(Word and element location records)
────────
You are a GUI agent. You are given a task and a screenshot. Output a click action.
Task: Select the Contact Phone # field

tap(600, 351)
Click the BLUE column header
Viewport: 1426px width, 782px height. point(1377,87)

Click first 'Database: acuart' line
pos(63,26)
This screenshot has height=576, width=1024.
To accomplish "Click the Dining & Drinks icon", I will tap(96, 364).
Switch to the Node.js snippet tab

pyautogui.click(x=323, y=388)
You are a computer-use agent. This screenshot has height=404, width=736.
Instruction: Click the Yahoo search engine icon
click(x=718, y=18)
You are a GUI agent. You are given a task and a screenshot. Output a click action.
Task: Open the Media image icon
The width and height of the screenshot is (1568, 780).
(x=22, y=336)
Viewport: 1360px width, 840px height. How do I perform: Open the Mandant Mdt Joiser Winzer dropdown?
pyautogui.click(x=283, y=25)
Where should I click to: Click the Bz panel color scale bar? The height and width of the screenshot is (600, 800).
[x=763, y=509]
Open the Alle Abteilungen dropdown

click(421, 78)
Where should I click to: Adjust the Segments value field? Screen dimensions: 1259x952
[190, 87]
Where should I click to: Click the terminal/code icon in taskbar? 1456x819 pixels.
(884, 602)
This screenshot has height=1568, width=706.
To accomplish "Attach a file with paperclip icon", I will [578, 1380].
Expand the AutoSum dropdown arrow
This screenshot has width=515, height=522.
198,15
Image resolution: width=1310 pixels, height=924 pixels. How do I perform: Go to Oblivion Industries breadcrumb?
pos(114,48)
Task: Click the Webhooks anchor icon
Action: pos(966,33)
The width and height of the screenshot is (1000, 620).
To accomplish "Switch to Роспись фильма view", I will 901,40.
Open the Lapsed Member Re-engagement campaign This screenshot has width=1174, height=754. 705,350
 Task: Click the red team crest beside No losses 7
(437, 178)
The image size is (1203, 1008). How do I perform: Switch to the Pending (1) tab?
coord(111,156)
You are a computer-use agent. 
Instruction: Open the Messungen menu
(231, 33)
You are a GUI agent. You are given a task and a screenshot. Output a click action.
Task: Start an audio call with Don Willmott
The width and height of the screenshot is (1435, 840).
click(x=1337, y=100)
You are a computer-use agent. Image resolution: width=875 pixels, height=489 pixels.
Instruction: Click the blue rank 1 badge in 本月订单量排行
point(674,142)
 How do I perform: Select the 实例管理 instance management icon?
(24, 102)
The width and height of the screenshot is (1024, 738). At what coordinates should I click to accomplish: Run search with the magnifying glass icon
────────
Render the material from its start through the line containing "(x=22, y=336)" as a two-column CSV with the headers instruction and click, one row per request. Put each field in quotes and replace any line breaks with spaces.

• _Answer to the exercise_
instruction,click
"You are a GUI agent. You are given a task and a screenshot. Output a click action. Task: Select the Contact Phone # field","tap(600, 351)"
"Click the BLUE column header","Viewport: 1426px width, 782px height. point(1377,87)"
"Click first 'Database: acuart' line","pos(63,26)"
"This screenshot has height=576, width=1024. To accomplish ""Click the Dining & Drinks icon"",","I will tap(96, 364)."
"Switch to the Node.js snippet tab","pyautogui.click(x=323, y=388)"
"You are a computer-use agent. This screenshot has height=404, width=736. Instruction: Click the Yahoo search engine icon","click(x=718, y=18)"
"You are a GUI agent. You are given a task and a screenshot. Output a click action. Task: Open the Media image icon The width and height of the screenshot is (1568, 780).","(x=22, y=336)"